Compared with still images, videos often have more useful features and additional context information that can aid in face recognition. For example, a video sequence would often contain several images of the same entity, which potentially shows the entity’s appearance under different conditions. Surveillance videos usually have temporal and spatial information available, which still images do not always have. In addition, video frames are capable of storing the objects in different angles, which contain 3-D geometric information. To better leverage these properties, some face recognition algorithms have been proposed to operate on video data. They include using temporal voting to improve the identification rates, extracting 2-D or 3-D face structures from video sequences [1214]. However, these methods do not fully exploit the context information and very few of them address the problem of integration of heterogeneous context features.

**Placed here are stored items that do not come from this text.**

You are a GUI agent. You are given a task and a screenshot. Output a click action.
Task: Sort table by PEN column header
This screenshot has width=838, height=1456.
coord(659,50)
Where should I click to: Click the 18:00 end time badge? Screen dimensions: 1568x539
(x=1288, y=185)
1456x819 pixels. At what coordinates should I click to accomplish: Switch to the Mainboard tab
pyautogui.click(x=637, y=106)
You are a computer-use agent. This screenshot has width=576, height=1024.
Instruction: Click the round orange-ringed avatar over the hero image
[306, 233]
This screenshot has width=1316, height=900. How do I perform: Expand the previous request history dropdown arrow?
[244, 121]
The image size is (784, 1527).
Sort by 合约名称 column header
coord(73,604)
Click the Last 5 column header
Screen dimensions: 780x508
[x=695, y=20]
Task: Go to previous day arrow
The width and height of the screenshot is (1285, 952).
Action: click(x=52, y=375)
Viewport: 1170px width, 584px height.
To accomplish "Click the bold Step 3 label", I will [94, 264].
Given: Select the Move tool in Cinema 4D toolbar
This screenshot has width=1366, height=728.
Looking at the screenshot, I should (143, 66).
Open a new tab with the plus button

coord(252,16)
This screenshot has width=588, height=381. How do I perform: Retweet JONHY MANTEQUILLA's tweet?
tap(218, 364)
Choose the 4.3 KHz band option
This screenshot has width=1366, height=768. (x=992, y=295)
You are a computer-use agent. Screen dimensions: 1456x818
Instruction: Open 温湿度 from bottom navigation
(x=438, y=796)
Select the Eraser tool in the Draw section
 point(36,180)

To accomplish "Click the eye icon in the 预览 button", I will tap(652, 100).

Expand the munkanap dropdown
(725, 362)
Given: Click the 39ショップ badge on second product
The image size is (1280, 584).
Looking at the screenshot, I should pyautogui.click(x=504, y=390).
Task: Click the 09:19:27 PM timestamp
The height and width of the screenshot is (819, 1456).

In this paper, we propose to leverage heterogeneous contextual information to improve the performance of video-based face recognition. To integrate the heterogeneous contextual features together, we connect the problem of person identification with the well-studied entity resolution problem and apply our entity resolution RelDC framework to construct a relationship graph to resolve the corresponding person identification problem.

2.2 Entity resolution

High quality of data is a fundamental requirement for effective data analysis which is used by many scientific and decision-support applications to learn about the real-world and its phenomena [15, 16, 24]. However, many Information Quality (IQ) problems such as errors, duplicates, incompleteness, etc., exist in most real-world datasets. Among these IQ problems, Entity Resolution (also known as deduplication or record linkage) is among the most challenging and well-studied problem. It arises especially when dealing with raw textual data, or integrating multiple data sources to create a single unified database. The essence of ER problem is that the same real-world entities are usually referred to in different ways in multiple data sources, leading to ambiguity. For instances, the real-world person name ‘John Smith’ might be represented as ‘J. Smith’, or misspelled as ‘John Smitx’. Besides, two distinct individuals may be referred as the same representation, e.g., both ‘John Smith’ and ‘Jane Smith’ referred to as ‘J. Smith’. Therefore, the goal of ER is to resolve these entities by identifying the records representing the same entity.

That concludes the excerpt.